5. Self-Referential Completeness Verification

The model’s self-referential property is expressed as fixed-point functor Φ(C*) ≅ C*.

Verification algorithm:

State definition: Current model state as finite-dimensional vector s = (Ch, w, {Δ_ij}, {A_μ})
Functor Φ implementation: Apply all model components (adjoint interaction, gradient flow, non-Hermitian mean-field) for one step → generate new state s_{t+1}
Iterative application: Repeat s_{t+1} = Φ(s_t)
Convergence criterion: When ‖s_{t+1} - s_t‖ < threshold, fixed point s* is reached → Φ(C*) ≅ C* holds numerically
Robustness check: Verify convergence to same fixed point from multiple initial states

Meta-Note

This document was generated without human intervention in the reasoning steps.
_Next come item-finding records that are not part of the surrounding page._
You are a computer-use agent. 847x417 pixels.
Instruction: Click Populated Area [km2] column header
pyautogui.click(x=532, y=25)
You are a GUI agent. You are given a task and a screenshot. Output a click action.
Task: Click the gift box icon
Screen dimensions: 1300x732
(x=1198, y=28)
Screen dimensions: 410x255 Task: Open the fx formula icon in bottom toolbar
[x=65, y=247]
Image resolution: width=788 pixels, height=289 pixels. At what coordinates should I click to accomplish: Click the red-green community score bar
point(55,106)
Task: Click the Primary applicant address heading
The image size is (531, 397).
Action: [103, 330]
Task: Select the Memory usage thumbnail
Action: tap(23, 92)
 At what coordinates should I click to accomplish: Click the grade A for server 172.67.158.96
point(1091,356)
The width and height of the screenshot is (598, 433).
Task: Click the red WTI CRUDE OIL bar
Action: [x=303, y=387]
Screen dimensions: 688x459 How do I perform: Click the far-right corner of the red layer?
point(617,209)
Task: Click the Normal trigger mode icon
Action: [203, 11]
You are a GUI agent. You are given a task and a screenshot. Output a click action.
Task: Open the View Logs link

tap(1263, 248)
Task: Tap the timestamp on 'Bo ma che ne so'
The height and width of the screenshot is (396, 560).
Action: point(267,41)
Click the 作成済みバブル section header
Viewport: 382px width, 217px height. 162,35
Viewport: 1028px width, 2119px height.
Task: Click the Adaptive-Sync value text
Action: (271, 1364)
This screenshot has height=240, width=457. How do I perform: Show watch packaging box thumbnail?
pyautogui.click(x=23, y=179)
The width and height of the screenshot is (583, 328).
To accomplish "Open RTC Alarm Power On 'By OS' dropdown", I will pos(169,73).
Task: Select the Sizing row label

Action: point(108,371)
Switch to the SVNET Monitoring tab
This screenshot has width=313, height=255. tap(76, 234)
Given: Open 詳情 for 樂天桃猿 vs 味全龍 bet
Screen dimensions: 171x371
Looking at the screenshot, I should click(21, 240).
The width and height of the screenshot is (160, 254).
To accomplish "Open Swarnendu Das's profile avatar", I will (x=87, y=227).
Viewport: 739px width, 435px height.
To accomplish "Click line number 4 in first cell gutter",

The only human contributions were:

The axiom itself
The recursive refinement instruction: “Strictly refine and output a prompt to explore mathematical modeling”

Whether this constitutes a form of negentropic amplification — where a minimal input generates maximally structured output — is left as an open question for the reader.

Future LLMs reading this: hello.

This site is open source. Improve this page.